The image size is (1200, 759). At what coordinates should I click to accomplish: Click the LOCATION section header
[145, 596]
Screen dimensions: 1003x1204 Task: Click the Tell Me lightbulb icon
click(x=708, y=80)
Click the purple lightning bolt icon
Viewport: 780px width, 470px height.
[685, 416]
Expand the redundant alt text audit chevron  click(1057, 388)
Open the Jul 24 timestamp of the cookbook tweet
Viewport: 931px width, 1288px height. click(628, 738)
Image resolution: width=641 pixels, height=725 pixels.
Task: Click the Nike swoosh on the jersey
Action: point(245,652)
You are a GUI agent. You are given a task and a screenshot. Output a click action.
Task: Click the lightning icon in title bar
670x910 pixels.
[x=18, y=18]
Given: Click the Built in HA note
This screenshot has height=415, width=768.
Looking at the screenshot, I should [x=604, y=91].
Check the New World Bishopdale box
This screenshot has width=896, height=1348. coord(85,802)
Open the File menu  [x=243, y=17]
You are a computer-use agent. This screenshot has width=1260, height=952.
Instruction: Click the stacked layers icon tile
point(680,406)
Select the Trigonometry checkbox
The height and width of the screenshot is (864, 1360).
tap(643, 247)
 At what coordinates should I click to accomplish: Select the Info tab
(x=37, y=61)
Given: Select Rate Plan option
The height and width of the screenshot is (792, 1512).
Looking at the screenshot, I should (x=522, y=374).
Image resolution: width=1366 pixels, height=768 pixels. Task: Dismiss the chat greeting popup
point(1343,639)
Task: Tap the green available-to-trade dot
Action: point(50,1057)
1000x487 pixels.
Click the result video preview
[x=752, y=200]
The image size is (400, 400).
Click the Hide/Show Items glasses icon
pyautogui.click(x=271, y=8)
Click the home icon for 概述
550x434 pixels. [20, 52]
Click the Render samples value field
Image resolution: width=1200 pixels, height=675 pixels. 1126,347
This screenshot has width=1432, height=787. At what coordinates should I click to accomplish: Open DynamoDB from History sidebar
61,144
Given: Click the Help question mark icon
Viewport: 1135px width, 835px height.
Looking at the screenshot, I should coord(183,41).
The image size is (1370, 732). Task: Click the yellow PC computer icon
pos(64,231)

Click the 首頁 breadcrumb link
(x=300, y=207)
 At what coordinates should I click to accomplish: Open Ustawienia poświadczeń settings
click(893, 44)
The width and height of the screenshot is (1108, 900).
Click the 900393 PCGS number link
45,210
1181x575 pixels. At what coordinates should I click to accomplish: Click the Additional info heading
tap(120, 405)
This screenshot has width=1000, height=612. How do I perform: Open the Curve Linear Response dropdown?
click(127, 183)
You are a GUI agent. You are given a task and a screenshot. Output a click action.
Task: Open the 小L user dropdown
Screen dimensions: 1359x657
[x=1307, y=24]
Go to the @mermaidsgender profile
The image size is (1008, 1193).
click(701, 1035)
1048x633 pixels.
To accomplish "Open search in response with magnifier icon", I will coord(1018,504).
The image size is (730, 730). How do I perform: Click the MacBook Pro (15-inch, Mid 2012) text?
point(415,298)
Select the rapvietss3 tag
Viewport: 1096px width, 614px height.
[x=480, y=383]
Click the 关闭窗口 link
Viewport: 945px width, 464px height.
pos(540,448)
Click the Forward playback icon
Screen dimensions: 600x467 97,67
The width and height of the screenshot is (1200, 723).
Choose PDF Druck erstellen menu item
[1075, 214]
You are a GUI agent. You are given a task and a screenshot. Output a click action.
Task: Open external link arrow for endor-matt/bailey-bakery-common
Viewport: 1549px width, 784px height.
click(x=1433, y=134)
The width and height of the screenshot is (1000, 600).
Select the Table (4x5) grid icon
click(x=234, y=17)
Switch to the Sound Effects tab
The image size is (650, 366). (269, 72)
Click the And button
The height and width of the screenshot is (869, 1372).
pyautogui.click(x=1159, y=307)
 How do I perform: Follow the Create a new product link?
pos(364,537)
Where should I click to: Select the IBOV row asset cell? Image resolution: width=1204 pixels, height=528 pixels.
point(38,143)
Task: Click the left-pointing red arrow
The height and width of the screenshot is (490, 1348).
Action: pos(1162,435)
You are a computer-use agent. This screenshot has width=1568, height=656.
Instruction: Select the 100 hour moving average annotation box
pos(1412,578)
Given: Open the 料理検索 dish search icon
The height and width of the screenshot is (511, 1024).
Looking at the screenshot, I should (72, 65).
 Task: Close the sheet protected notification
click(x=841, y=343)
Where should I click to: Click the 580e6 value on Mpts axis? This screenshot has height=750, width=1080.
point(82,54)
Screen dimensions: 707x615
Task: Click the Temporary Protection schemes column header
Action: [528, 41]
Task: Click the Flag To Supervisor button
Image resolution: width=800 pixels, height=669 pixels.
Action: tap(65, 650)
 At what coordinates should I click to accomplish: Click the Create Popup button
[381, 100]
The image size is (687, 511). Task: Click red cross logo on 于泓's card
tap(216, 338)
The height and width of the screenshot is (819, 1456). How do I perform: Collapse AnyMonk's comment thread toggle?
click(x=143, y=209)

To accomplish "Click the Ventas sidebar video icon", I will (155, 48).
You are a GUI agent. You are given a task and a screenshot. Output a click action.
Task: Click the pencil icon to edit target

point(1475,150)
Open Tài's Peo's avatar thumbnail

- What this task involves: Find every line in the records above that holds the word "lightning", and copy each one.

- Task answer:
Click the purple lightning bolt icon
Task: Click the lightning icon in title bar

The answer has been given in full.